Wireless Communication Ecosystem Research Unit, Department of Electrical Engineering, Chulalongkorn University, Bangkok 10330, Thailand.
Department of Electrical Engineering, Main Campus, University of Science & Technology, Bannu 28100, Pakistan.
Sensors (Basel). 2023 Jul 7;23(13):6212. doi: 10.3390/s23136212.

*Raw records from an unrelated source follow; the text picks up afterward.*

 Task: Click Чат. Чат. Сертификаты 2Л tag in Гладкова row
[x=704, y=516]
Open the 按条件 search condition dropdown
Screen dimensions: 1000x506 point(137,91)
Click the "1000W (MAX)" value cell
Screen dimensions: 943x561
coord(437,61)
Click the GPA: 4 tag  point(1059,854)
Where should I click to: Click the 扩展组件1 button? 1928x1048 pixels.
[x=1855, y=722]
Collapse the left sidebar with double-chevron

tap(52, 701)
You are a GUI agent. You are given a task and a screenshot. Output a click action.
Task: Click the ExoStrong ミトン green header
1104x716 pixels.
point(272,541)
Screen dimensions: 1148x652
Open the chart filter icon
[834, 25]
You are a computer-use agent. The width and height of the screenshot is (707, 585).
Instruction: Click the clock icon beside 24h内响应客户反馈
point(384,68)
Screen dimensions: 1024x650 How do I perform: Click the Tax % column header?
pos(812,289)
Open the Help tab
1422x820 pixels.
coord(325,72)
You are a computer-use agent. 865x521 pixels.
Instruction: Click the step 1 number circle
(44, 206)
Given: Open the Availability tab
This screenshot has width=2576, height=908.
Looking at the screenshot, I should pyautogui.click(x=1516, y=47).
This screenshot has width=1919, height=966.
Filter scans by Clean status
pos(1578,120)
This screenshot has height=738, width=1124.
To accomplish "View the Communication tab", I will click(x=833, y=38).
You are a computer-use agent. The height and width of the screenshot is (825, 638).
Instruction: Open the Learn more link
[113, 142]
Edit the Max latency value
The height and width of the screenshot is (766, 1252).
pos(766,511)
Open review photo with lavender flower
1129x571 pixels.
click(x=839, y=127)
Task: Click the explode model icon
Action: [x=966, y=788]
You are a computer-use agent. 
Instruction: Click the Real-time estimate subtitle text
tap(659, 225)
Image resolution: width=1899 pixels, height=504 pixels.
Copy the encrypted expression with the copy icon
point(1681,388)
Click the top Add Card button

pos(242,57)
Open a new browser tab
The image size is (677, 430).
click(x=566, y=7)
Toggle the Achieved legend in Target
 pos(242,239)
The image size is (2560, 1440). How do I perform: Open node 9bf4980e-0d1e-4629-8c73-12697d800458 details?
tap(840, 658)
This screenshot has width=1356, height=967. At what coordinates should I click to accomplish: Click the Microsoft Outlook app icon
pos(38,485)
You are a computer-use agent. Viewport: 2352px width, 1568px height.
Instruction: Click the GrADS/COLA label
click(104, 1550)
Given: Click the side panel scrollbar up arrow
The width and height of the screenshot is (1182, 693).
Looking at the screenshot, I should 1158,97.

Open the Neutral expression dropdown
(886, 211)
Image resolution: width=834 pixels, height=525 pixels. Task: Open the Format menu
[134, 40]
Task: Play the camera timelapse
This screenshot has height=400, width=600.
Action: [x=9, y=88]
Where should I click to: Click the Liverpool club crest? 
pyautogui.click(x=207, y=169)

Speech emotion recognition (SER) is a challenging task in human-computer interaction (HCI) systems. One of the key challenges in speech emotion recognition is to extract the emotional features effectively from a speech utterance. Despite the promising results of recent studies, they generally do not leverage advanced fusion algorithms for the generation of effective representations of emotional features in speech utterances. To address this problem, we describe the fusion of spatial and temporal feature representations of speech emotion by parallelizing convolutional neural networks (CNNs) and a Transformer encoder for SER. We stack two parallel CNNs for spatial feature representation in parallel to a Transformer encoder for temporal feature representation, thereby simultaneously expanding the filter depth and reducing the feature map with an expressive hierarchical feature representation at a lower computational cost. We use the RAVDESS dataset to recognize eight different speech emotions. We augment and intensify the variations in the dataset to minimize model overfitting. Additive White Gaussian Noise (AWGN) is used to augment the RAVDESS dataset. With the spatial and sequential feature representations of CNNs and the Transformer, the SER model achieves 82.31% accuracy for eight emotions on a hold-out dataset. In addition, the SER system is evaluated with the IEMOCAP dataset and achieves 79.42% recognition accuracy for five emotions. Experimental results on the RAVDESS and IEMOCAP datasets show the success of the presented SER system and demonstrate an absolute performance improvement over the state-of-the-art (SOTA) models.
语音情感识别(SER)是人机交互(HCI)系统中的一项具有挑战性的任务。在语音情感识别中,一个关键挑战是从语音话语中有效地提取情感特征。尽管最近的研究取得了有希望的结果,但它们通常没有利用先进的融合算法来生成语音话语中情感特征的有效表示。为了解决这个问题,我们描述了通过并行化卷积神经网络(CNN)和 Transformer 编码器来融合语音情感的空间和时间特征表示。我们并行堆叠两个用于空间特征表示的并行 CNN 以及一个用于时间特征表示的 Transformer 编码器,从而同时扩展滤波器深度并降低特征图的表示,同时以较低的计算成本实现具有表现力的分层特征表示。我们使用 RAVDESS 数据集来识别八种不同的语音情感。我们通过添加加性白高斯噪声(AWGN)来扩充 RAVDESS 数据集,并强化数据集的变化,以最大限度地减少模型过拟合。使用 CNN 的空间和顺序特征表示以及 Transformer,SER 模型在验证数据集上对八种情感的准确率达到 82.31%。此外,该 SER 系统还在 IEMOCAP 数据集上进行了评估,对五种情感的识别准确率达到 79.42%。在 RAVDESS 和 IEMOCAP 数据集上的实验结果表明了所提出的 SER 系统的成功,并证明了相对于最先进(SOTA)模型的绝对性能提升。